ZINI                      7,5
La partita più importante e rognosa dell’anno trova uno dei protagonisti nell’uomo con più adrenalina tra i rossoblù. Nel primo tempo segna il gol che sblocca la partita, nella ripresa “segna” un altro gol quando anticipa un attaccante della Vis in piena area piccola con Cultraro fuori dai giochi. Gli si perdona anche la follia dei minuti finali che vale il rosso.

PEZZOLA             6,5
Come centrale dei tre davanti a Cultraro si dimostra sempre attento in marcatura, anche dopo l’ingresso di Jallow. Come Dalmazzi, sui piazzati fa da attaccante aggiunto.

DALMAZZI          6,5
Come braccetto di sinistra è sempre sicuro negli interventi, anche sulle palle aeree, anche se viene scavalcato nell’azione del gol di Paganini. Prima di essere sostituito fa presenza fissa nell’area di casa per sfruttare le sue doti aeree in attacco.

MARRANZINO   6,5
Prestazione gagliarda per il numero 7, che va sempre a contrastare l’avversario con cattiveria: da un suo contrasto, non falloso, si sviluppa l’azione che porta al gol Zini. Spreca malamente, però, un pallone importantissimo a pochi minuti dalla fine, calciando altissimo da ottima posizione.

M. TOURÉ           6,5
Come sempre recupera un gran numero di palloni, anche sulla trequarti avversaria (pericolosissimo quello che alla mezzora della ripresa permette a Konaté di andare quasi nell’uno contro uno). Un suo bel tiro dal limite viene deviato in angolo da un ottimo intervento di Guarnone.

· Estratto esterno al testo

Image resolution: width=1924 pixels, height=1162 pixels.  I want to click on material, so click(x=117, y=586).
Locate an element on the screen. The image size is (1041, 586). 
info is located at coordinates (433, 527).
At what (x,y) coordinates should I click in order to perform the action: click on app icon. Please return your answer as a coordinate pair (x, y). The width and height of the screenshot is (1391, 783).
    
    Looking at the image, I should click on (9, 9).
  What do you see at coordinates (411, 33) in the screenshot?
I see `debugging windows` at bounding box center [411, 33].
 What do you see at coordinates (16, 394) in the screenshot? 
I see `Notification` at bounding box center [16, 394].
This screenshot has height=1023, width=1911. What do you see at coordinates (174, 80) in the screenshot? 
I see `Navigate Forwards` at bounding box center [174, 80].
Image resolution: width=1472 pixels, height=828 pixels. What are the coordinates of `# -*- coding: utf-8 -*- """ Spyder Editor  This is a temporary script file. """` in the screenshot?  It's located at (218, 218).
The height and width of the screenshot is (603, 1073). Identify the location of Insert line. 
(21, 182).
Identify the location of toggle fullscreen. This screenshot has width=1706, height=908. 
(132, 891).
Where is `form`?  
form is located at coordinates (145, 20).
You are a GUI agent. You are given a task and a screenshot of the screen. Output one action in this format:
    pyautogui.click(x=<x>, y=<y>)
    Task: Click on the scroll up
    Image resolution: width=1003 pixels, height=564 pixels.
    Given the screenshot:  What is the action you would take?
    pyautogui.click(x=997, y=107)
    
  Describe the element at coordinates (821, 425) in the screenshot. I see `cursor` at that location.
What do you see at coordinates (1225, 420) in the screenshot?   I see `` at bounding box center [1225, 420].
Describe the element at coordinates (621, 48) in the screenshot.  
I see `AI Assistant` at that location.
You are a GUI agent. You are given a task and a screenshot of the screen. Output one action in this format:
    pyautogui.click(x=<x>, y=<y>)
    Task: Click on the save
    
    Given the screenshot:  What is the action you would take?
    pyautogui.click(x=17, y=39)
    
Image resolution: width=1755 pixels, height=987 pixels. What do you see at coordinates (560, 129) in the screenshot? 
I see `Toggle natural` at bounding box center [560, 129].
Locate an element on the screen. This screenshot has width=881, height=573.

ALFIERI                6,5
Dopo aver collezionato una sola presenza da titolare nel girone di ritorno (col Livorno) torna dal 1’ nel giorno più importante di tutti. A centrocampo detta i tempi con precisione ed è reattivo nell’aggredire l’avversario.

CANDELLORI      8
Novanta minuti (più gli interminabili recuperi) giocati a tutto campo, dando una grandissima qualità alla manovra e andando anche vicino al gol in un paio di occasioni. Da un suo splendido cambio di gioco nasce l’azione che sblocca il match con Zini. Indomabile.

PICCOLI             6,5
Attento come sempre ad entrambe le fasi sulla fascia sinistra, contiene molto bene Paganini e – quando c’è da attaccare – crea spesso superiorità grazie agli inserimenti di Candellori e Konaté.

KONATÉ              7,5
Svaria su tutto il fronte offensivo ed è imprendibile per i vissini. Nel primo tempo due ottime cavalcate in contropiede e, nel complesso, gioca una gara in cui mostra tutta quella cattiveria che gli era mancata nel corso della stagione (anche se neanche stavolta riesce a buttarla dentro).

EUSEPI                6,5
Capisce sempre quando è il momento di abbassarsi per far guadagnare metri e secondi preziosi col suo lavoro di sponda. Sulla trequarti crea spazi importanti, in cui si getta un immarcabile Konaté. Vicino alla marcatura nel secondo tempo con un tiro al volo di poco alto.

STOPPA               S.V.
Al posto di Alfieri per aggiungere un uomo sulla trequarti nel quarto d’ora finale, prima degli ingressi disperati di Lonardo, Semprini e Gigante.

LONARDO           10
Al primo pallone toccato segna il gol che ridà speranza nel “recupero del recupero” poi, nell’ultima azione, si fa venti metri palla al piede e trafigge per la seconda volta Guarnone nel giro di pochi secondi. È lui l’uomo della provvidenza e della salvezza.

SEMPRINI           S.V.
Al posto di Eusepi quando sta per iniziare il recupero, ma a differenza di Lonardo non gli capitano palloni buoni in area di rigore.

GIGANTE             S.V.
Anche lui dentro nel caotico finale, cerca di sfondare in un paio di circostanze sulla destra, ma senza fortuna.